20年自民党運動方針案 輸出・6次化に重点

 自民党は21日の総務会で、2020年の運動方針案を了承した。11の政策課題の一つに農林水産業を挙げ、「農林水産業の成長産業化と美しく活力ある農山漁村の実現に向け全力をあげる」と明記。輸出促進や6次産業化、知的財産保護・侵害対策などに取り組む。

 農業では輸出促進に加え、スマート農業の導入加速や和牛の増頭など、政府が新たにまとめた「農業生産基盤強化プログラム」の柱を盛り込んだ。農業収益向上・防災につながる土地改良事業を推進する。

 担い手対策は「家族農業経営をはじめとする多様な担い手の育成・確保を推進する」と打ち出した。農地集積に向けては、「人・農地プラン」や農地中間管理機構の活動支援を挙げた。

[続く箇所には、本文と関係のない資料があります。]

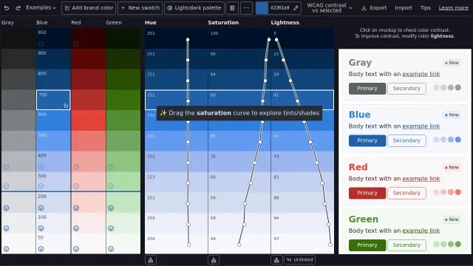Open the Examples dropdown
The image size is (473, 266).
41,7
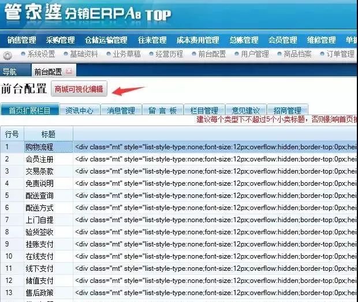Switch to the 栏目管理 tab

 豚熱、アフリカ豚熱などの家畜伝染病や重要病害虫対策も盛り込み、「発生・まん延防止対策を徹底する」と明記した。

 安倍晋三首相(党総裁)が目指す憲法改正については「国会発議に向けた環境を整えるべく力を尽くす」とするなど、改憲への意欲を強く打ち出した。次期衆院選に向け、議員の任期が2年を切ったことを踏まえ、「常在戦場を改めて肝に銘じる必要がある」と態勢強化を求めている。